_Document passage:_
=-=-=-=-=
Second Lady of Indiana
- In role January 13, 1997 – September 13, 2003
- Governor: Frank O'Bannon
- Preceded by: Judy O'Bannon
- Succeeded by: Steve Skillman (Second Gentleman; 2005)

First Lady of South Bend, Indiana
- In office January 3, 1988 – January 3, 1997
- Succeeded by: Peg Luecke

Personal details
- Born: June 14, 1946 (age 80)
- Spouse: Joe E. Kernan
- Education: Purdue University, West Lafayette, IN
- Profession: Vice President, 1st Source Bank

= Maggie Kernan =

Former First Lady of Indiana

Maggie McCullough Kernan (born June 14, 1946) is a former First Lady of the State of Indiana, having served in that role from September 13, 2003, to January 10, 2005, during the administration of her husband Governor Joe Kernan. Prior to her time as First Lady, Kernan worked as an executive at 1st Source bank and was active in numerous community initiatives in her hometown of South Bend, Indiana.

== First Lady of Indiana ==
For years Kernan was a volunteer with Dream Team for Unity, a mentoring program for students in the South Bend Public Schools system. Believing strongly in the impact of mentorship on the lives of youth, as First Lady she launched a statewide effort to recruit mentors for seventh graders in Indiana's schools. Kernan also oversaw the conclusion of the $1.2 million privately funded renovation of the Indiana Governor's Residence to make it accessible for people with disabilities, a renovation started by her predecessor Judy O'Bannon.

== Personal life ==
Kernan was introduced to Joe Kernan when she was a freshman in high school by his sister, her best friend. Joe and Maggie Kernan were married in 1974 after he returned home from service as a Naval Flight Officer on the U.S.S. Kitty Hawk during the Vietnam War.

== Community activities and politics ==
Kernan worked on Roger Parent's 1979 South Bend mayoral campaign.

In 2006, Kernan took a leadership role in launching the local affiliate of the Susan G. Komen Breast Cancer Foundation in South Bend. In 2016, was instrumental in launching the South Bend Awesome Fund, an affiliate of the Awesome Foundation, which provides $1000 grants to "support ideas for businesses, events or anything else that could make this area more fun, interesting and vibrant."

In 2008, Kernan and her husband were Indiana co-chairs of Hillary Clinton's campaign and actively campaigned for Clinton leading up to the state's May primary. She supported Barack Obama in the 2008 general election, in which Obama became the first Democratic presidential candidate to win Indiana since 1964.
=-=-=-=-=
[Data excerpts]
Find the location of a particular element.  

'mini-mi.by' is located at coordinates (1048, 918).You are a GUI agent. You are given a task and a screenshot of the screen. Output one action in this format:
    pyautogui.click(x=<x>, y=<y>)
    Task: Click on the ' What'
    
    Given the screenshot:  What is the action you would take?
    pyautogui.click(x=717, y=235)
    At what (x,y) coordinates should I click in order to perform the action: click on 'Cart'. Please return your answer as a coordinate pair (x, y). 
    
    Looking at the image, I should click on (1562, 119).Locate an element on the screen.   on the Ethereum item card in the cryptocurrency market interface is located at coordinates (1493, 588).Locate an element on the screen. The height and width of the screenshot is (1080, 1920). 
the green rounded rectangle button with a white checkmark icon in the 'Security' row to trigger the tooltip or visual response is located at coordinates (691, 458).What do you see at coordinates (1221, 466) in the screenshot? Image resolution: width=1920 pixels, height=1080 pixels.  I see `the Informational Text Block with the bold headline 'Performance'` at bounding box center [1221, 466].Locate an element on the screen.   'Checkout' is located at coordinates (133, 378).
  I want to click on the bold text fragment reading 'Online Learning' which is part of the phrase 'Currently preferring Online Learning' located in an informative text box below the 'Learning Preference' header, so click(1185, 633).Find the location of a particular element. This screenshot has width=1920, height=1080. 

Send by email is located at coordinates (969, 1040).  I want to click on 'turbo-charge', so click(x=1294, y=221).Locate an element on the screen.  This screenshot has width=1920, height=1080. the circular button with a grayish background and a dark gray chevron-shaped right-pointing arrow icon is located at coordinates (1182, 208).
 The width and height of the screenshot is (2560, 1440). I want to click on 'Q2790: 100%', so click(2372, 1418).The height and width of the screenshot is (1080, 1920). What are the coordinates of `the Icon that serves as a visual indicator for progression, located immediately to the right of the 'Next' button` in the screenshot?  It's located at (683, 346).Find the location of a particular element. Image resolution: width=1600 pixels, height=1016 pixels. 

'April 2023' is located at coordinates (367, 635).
=-=-=-=-=
_Brief 1:_
Reproduce verbatim the portion of the Maggie Kernan biography starting at "First Lady of South" and ending at "1946 (age 80)".
_Brief 2:_
According to the Maggie Kernan biography, in what year were Joe and Maggie Kernan married?
_Brief 3:_
According to the Maggie Kernan biography, why did Kernan launch a statewide effort to recruit mentors for seventh graders as First Lady? Answer in one to three sentences.

_Answer area 1:_
First Lady of South Bend, Indiana
- In office January 3, 1988 – January 3, 1997
- Succeeded by: Peg Luecke

Personal details
- Born: June 14, 1946 (age 80)

_Answer area 2:_
1974

_Answer area 3:_
She believed strongly in the impact of mentorship on the lives of youth.